While on Regarding, intelligence he says , 

“Chilcot has confirmed that the presentation of intelligence involved unwarranted statements of certainty and that it was, to all intent and purpose, exaggerated. However, he appears to be placing the responsibility for this apparent deception with intelligence officials. Hence the manipulation and distortion of intelligence is being blamed squarely on the intelligence officials. It is not clear at this stage whether this is fair.”

Could the report lead to further legal action?

Martin Browne is a trained barrister and Associate Researcher at the Manchester International Law Centre. He has also advised governments and NGOs on the jurisdiction of the International Criminal Court (ICC). 

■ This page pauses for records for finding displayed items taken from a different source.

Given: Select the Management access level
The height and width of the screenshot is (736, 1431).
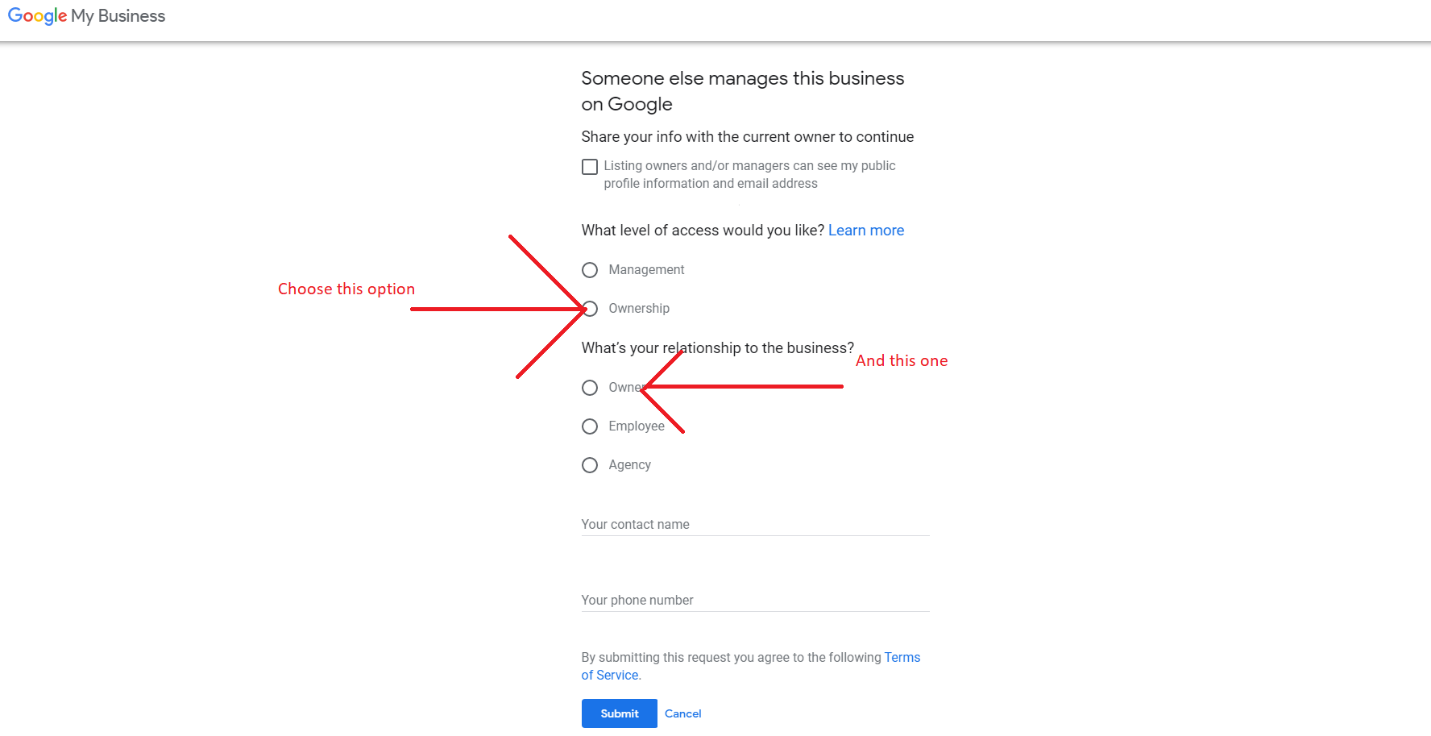Looking at the screenshot, I should point(589,269).
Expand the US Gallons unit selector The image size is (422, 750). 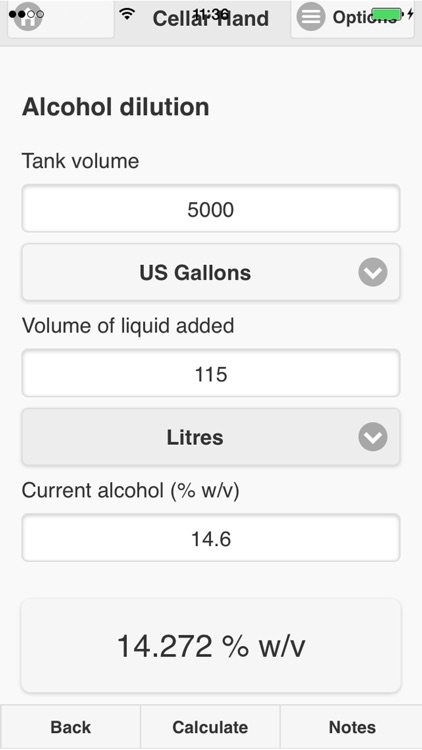click(x=211, y=272)
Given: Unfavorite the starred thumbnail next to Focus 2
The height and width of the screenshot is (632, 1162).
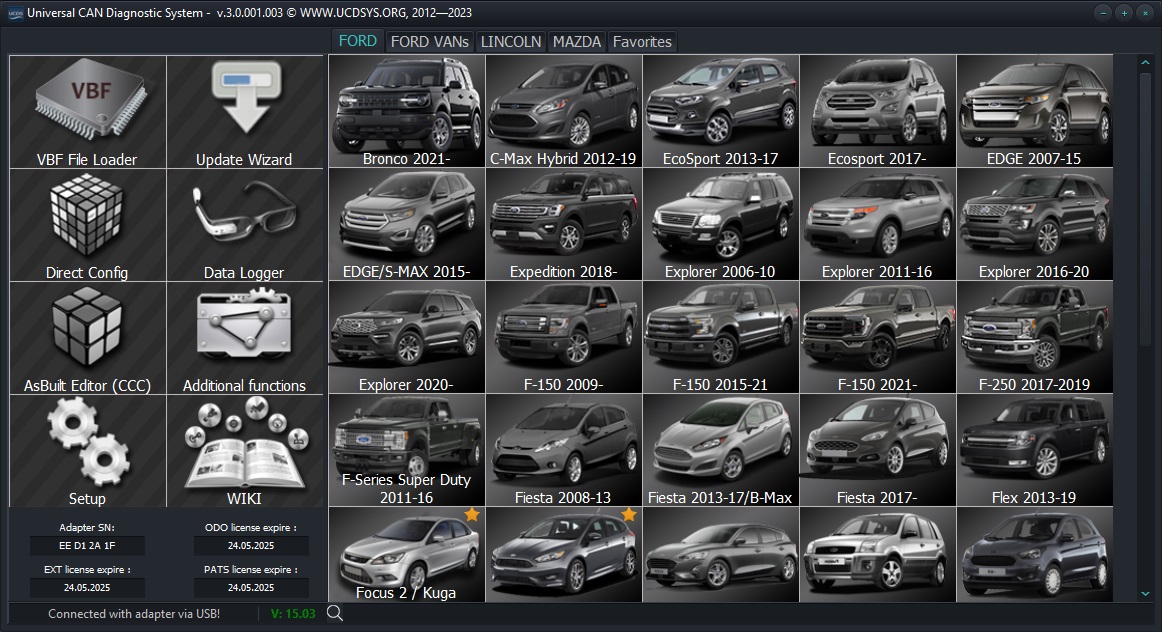Looking at the screenshot, I should 628,514.
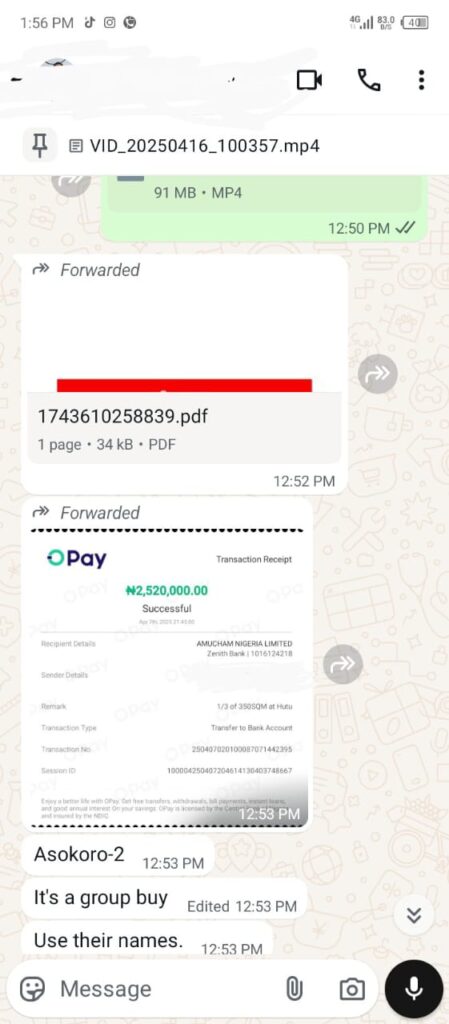Start a video call
Viewport: 449px width, 1024px height.
[309, 80]
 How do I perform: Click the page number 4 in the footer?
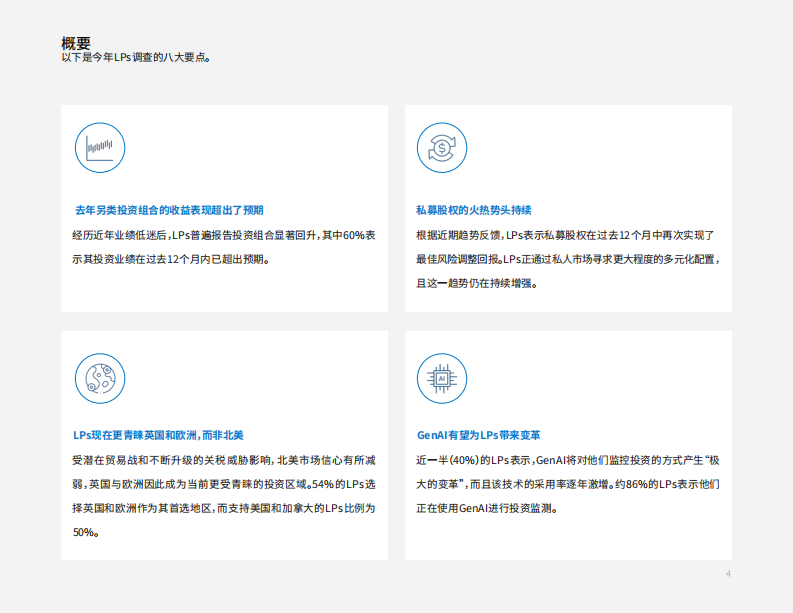[728, 574]
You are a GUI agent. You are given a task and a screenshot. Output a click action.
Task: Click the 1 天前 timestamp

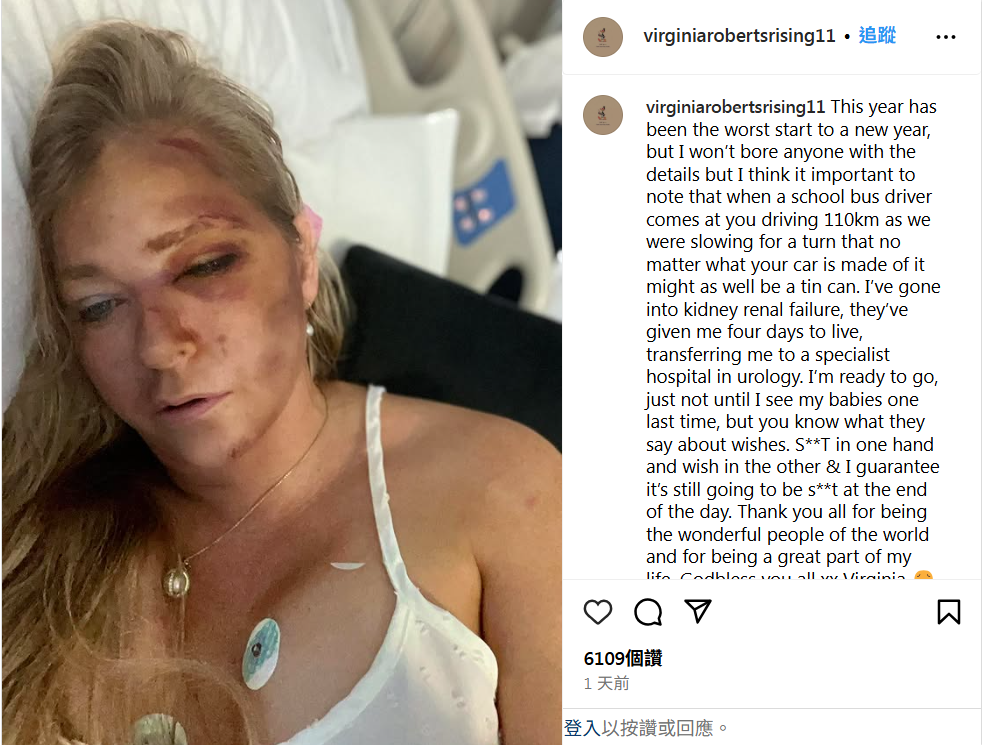click(606, 683)
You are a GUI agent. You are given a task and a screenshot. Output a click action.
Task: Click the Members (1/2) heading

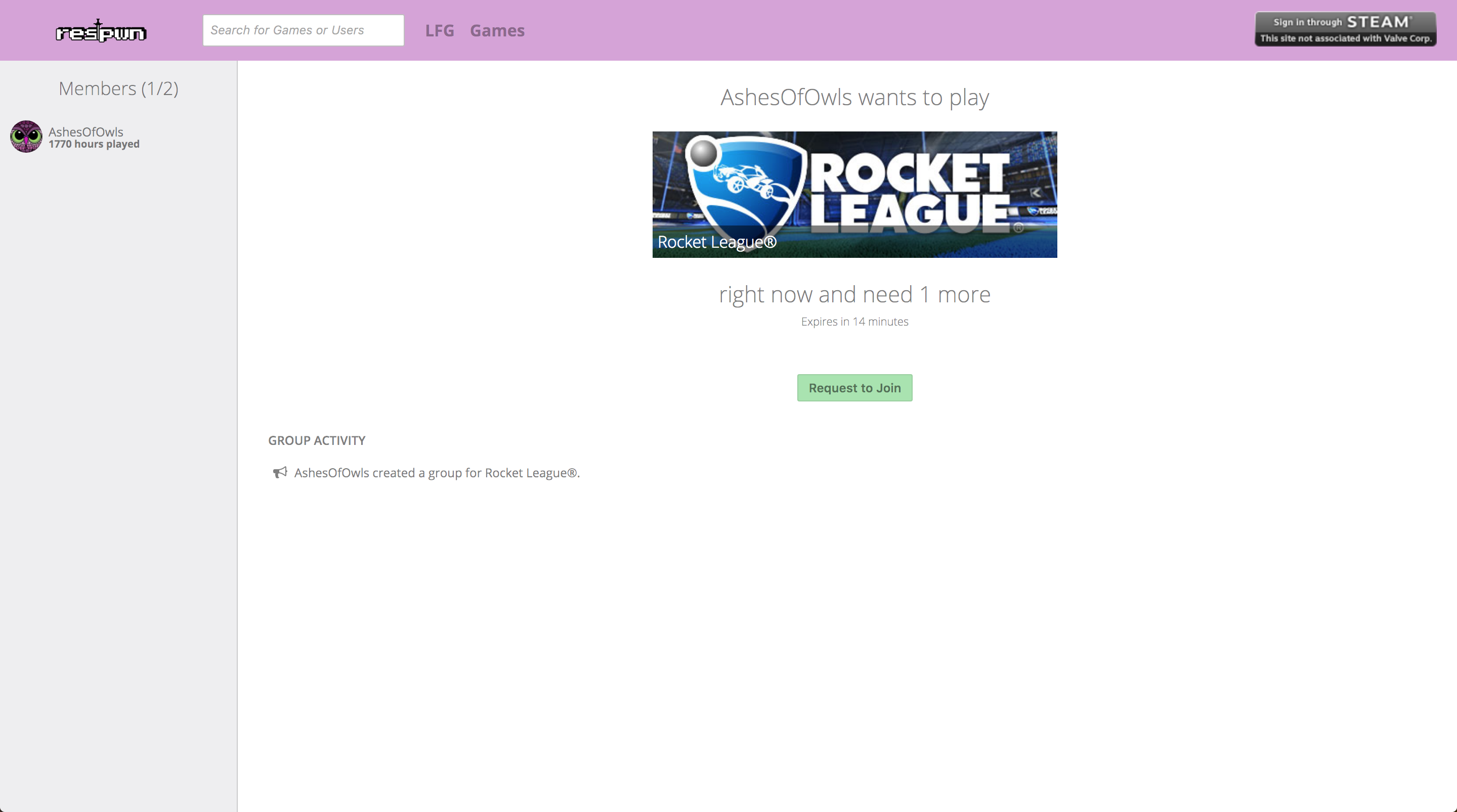tap(118, 89)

He says that as far as Wilful deceit is concerned:

“The decision to go to war before peaceful options exhausted, the exaggeration of WMD evidence, and the inadequate conditions in which the legality of the war was concluded, are all points that could establish the existence of a deliberate (wilful) deceit in the conduct of the Prime Minister. Particularly the focus on Blair’s strategizing for regime change as early as December 2001.”

Chilcot, he adds, has not concluded the question of whether or not the decision to go to war was legal. Yet his conclusion that there was in March 2003 “no imminent threat from Saddam Hussein”, combined with criticism of the war the decision was made amount to a strong condemnation of the decision taken.”

On Tony Blair: “Chilcot stops short of calling Blair’s evidence to the Inquiry a ‘lie’ but essentially dismisses his defence of ‘hindsight’. It is clear that Blair, and those around him, disregarded the risks identified in reports in 2002-2003 that accurately set out the consequences that followed.

He adds that Chilcot places the blame for the failure to plan solely at Blair’s feet. 

“The omissions of the Prime Minister include; the failure to establish clear ministerial oversight of post-conflict strategy, to ensure a resourced plan was in place, and to press the US to develop joint plans. All of these ‘omissions’ as Chilcot terms them, otherwise known as mistakes or failures, together prevented the UK from achieving its objectives and increased the risk that the UK would be unable to respond to the unexpected. In summary, Blair’s mistakes increased the risks for UK soldiers.”

And whilst the decision to take military action followed an exchange between Blair and Lord Goldsmith, he says

” notably, the critical decision about Saddam’s breach of UN Security Council Resolution 1441 was made by Blair alone, without consulting lawyers, and no formal record of his reasons for the decision was made. Chilcot concludes that mistakes were made by Blair in failing to request written advice from Goldsmith, and the basis for further material breaches of 1441 should have been discussed in cabinet or cabinet committee. These are all factors that could indicate misconduct in public office.